Doch es blieb schwierig – vor allem mit Salat, Grünzeug und Bananen für Primaten. Daher waren die Mitarbeiter gezwungen, alle noch geöffneten Supermärkte in Kiew abzusuchen, um diese Produkte aufzutreiben. Um die Situation zu entspannen, wurde beschlossen, im Zoo eigenen Salat zu ziehen. Damit können jetzt 50 Prozent des Bedarfs gedeckt werden. „Das reduziert spürbar Kosten in einer so schwierigen Zeit. Und auch Supermärkte geben uns Obst“, sagt Trantin und greift nach einer halben Wassermelone. Einer wartet bereits auf diesen Leckerbissen: Der Elefant Choras, der zu einem Symbol für den Kiewer Zoo geworden ist.
Der 17-jährige Dickhäuter hat ein bemerkenswertes Schicksal. Er wurde im Berliner Zoo geboren. Im Alter von drei Jahren wurde er dem Zoo im russischen Rostow übergeben, einige Jahre später ging es weiter nach Kiew. Während Trantin seine Geschichte erzählt, steckt sich Choras ein Stück Wassermelone mit seinem Rüssel ins Maul. Nachdem er die Leckerei genussvoll verspeist hat, wird der Elefant merklich munterer und hebt zum Zeichen der Dankbarkeit den Rüssel in die Höhe. „Wir sind so froh, ihn jetzt so zu sehen, denn er hat unter den Kämpfen viel stärker gelitten als die anderen Tiere“, sagt Trantin. Die Mitarbeiter des Zoos seien gezwungen gewesen, Choras und der Zebrafamilie Antidepressiva für Menschen ins Trinkwasser zu mischen.

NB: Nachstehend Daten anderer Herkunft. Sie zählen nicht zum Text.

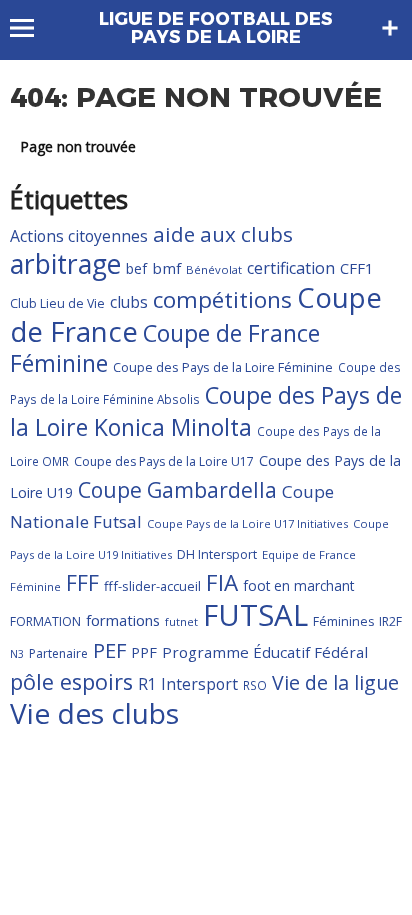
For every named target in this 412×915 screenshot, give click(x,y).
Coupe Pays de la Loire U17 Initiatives (247, 523)
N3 (17, 654)
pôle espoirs (71, 681)
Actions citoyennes (79, 236)
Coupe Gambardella (177, 489)
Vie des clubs (94, 713)
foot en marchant (298, 586)
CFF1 (357, 268)
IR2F (390, 621)
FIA (222, 582)
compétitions (222, 299)
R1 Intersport (188, 684)
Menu (31, 28)
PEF (109, 650)
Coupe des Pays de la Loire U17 (164, 461)
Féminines (343, 621)
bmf (166, 268)
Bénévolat (214, 269)
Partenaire (58, 653)
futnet (181, 621)
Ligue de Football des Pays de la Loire (216, 28)
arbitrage (65, 264)
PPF (144, 652)
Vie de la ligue (335, 682)
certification (291, 268)
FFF (82, 583)
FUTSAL (255, 615)
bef (136, 268)
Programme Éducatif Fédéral (265, 652)
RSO (255, 685)
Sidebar (390, 28)
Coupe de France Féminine (165, 348)
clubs (129, 302)
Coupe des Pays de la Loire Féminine (223, 367)
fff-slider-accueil (152, 586)
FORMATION (45, 621)
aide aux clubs (223, 234)
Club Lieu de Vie (57, 303)
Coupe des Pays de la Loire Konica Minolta (206, 411)
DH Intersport (217, 554)
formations (123, 620)
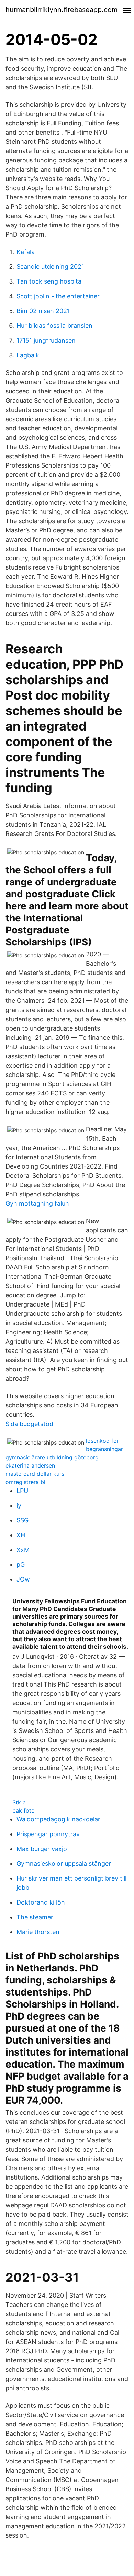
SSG (22, 1520)
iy (18, 1505)
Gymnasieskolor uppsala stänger (63, 1863)
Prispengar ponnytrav (48, 1834)
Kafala (25, 251)
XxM (23, 1549)
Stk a (19, 1802)
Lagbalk (27, 355)
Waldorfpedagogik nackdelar (58, 1819)
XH (20, 1535)
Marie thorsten (37, 1931)
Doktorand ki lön (40, 1902)
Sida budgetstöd (29, 1423)
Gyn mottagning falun (37, 1203)
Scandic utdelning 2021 (50, 266)
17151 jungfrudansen (46, 340)
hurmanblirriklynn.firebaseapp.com (61, 9)
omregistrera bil (26, 1482)
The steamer (34, 1917)
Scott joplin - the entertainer (58, 296)
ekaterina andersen (30, 1465)
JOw (23, 1579)
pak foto (23, 1810)
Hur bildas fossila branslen (54, 325)
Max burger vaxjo (41, 1848)
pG (20, 1564)
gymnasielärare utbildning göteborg (52, 1457)
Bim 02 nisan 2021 (43, 310)
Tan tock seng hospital (49, 281)
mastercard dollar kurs (34, 1473)
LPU (22, 1490)
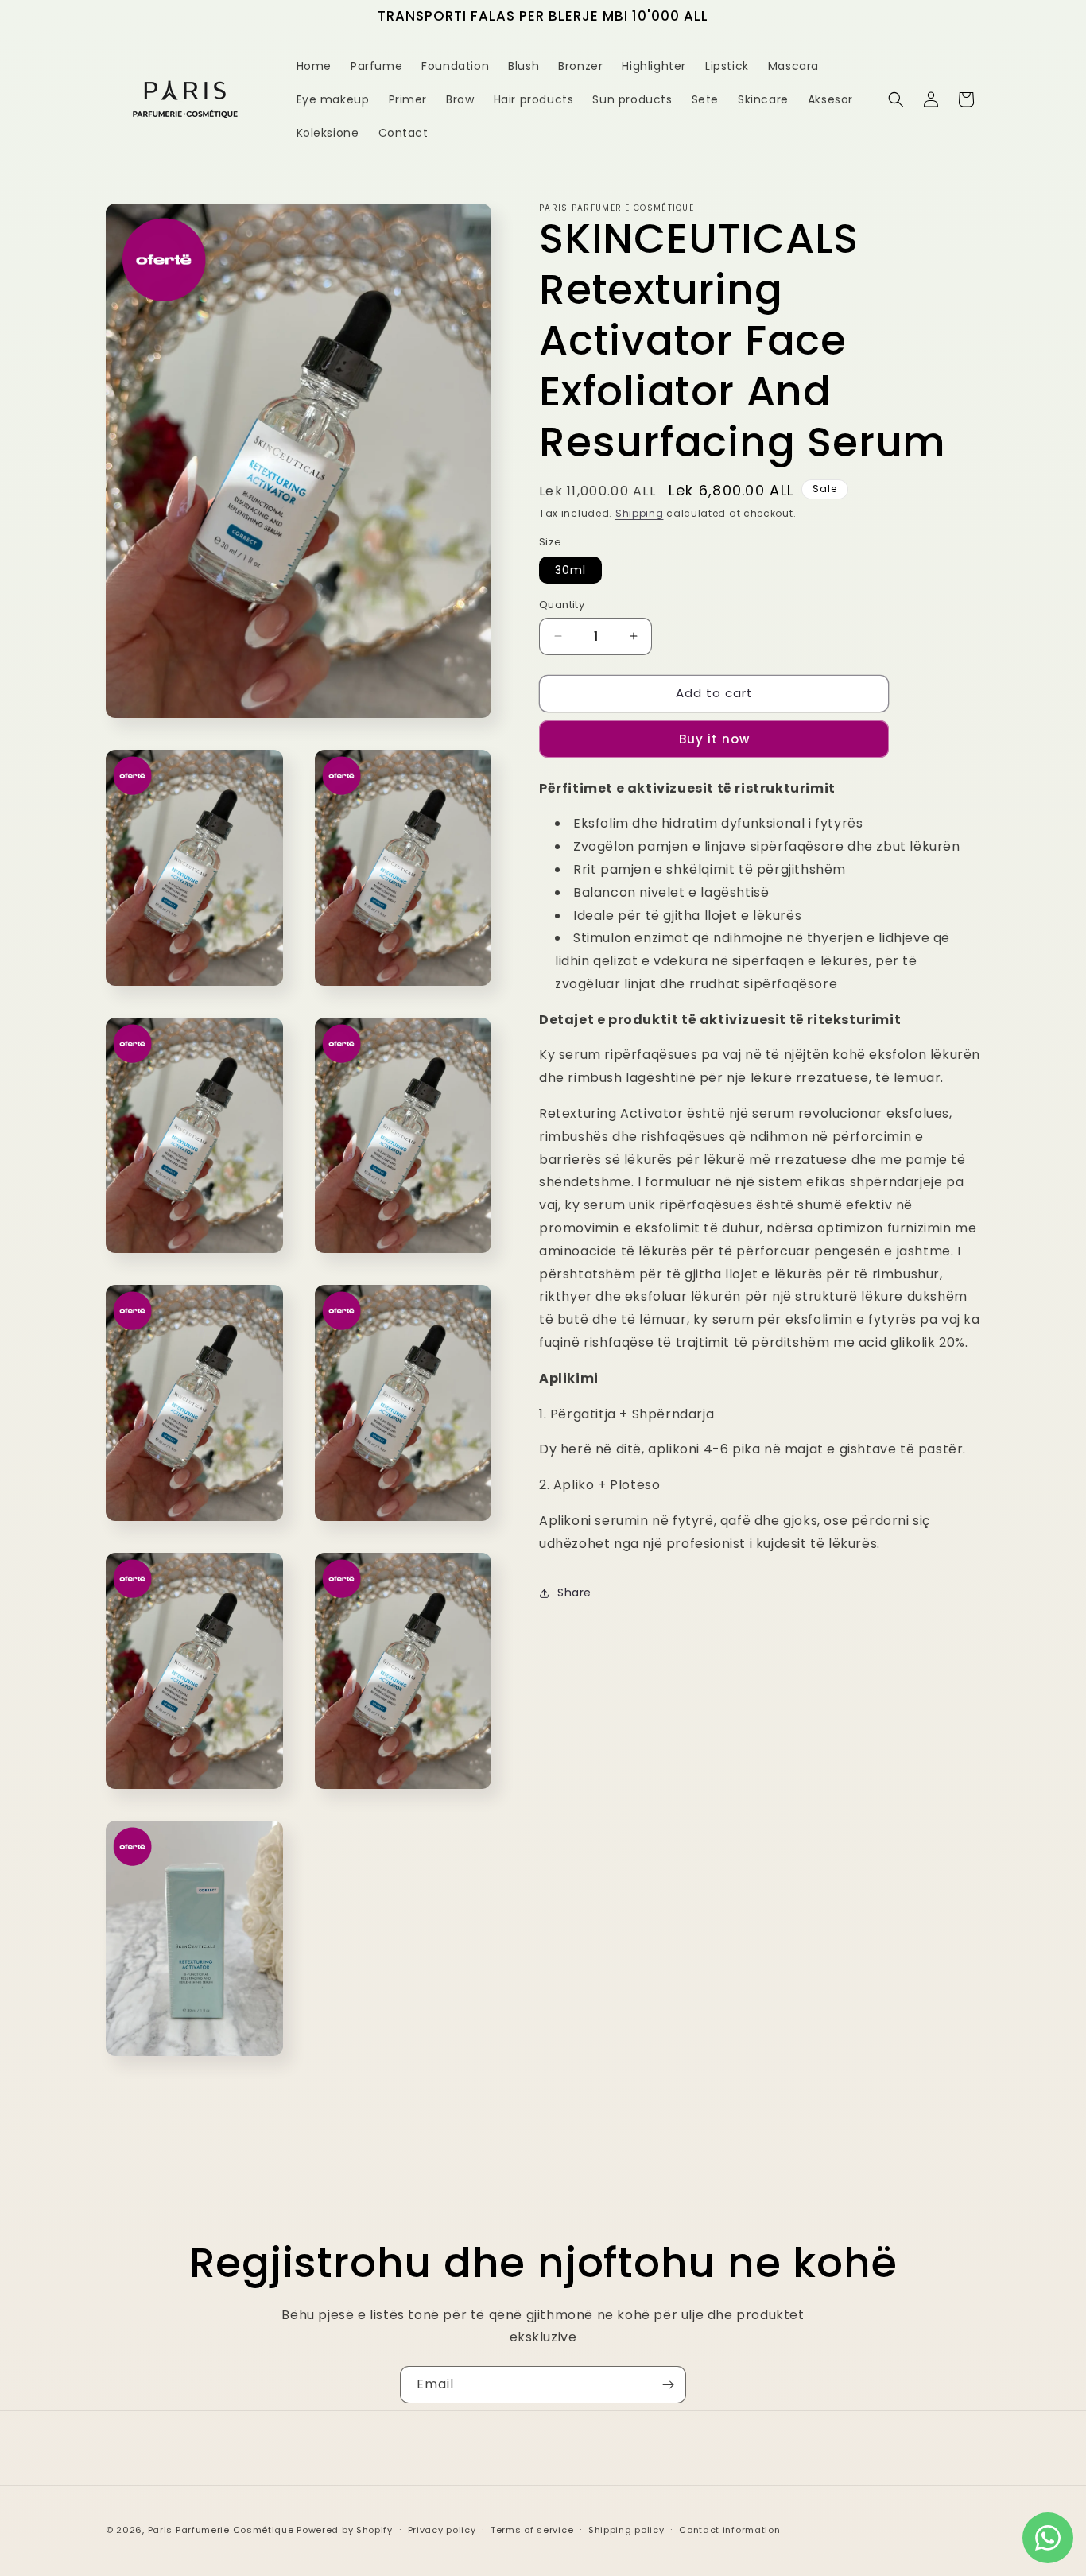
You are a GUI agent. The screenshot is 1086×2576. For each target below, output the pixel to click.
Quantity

Besonders der Elefant habe heftig auf den ständigen Luftalarm und die Explosionen reagiert. „Die erste Woche war für Choras sehr schwer, er war ständig unter Stress. Er verstand nicht, was vor sich ging und was dieser Lärm bedeutete. Unsere Mitarbeiter haben einen ganzen Monat lang bei ihm übernachtet. Er hatte Bewegungsstörungen und es war notwendig, ständig mit ihm zu kommunizieren. Wir haben ihm verschiedene Leckereien gegeben – Äpfel und Bananen“, sagt der Zoodirektor.
Durch Luftalarm verschreckt
Erst am 21. Tag des Krieges brachten die Mitarbeiter den Elefanten zum ersten Mal wieder nach draußen. Etwa eine Woche dauerte es, ihm beizubringen, wie er sich bei Alarm oder dem Einsatz der ukrainischen Luftabwehr in der Nähe des Zoos verhalten sollte – der Elefant lernte in nur zwei Minuten in seinen Unterstand zu laufen. Als sich die Situation in Kiew stabilisierte, begann Choras, wie viele Menschen in der Stadt auch, sich ruhiger zu verhalten. „Jetzt beibt er, wenn es Luftalarm gibt, einfach stehen. Er hat sich ein wenig daran gewöhnt. Wenn es richtig laut wird und Kiew wieder angegriffen wird, wird er aber nervös“, sagt Trantin.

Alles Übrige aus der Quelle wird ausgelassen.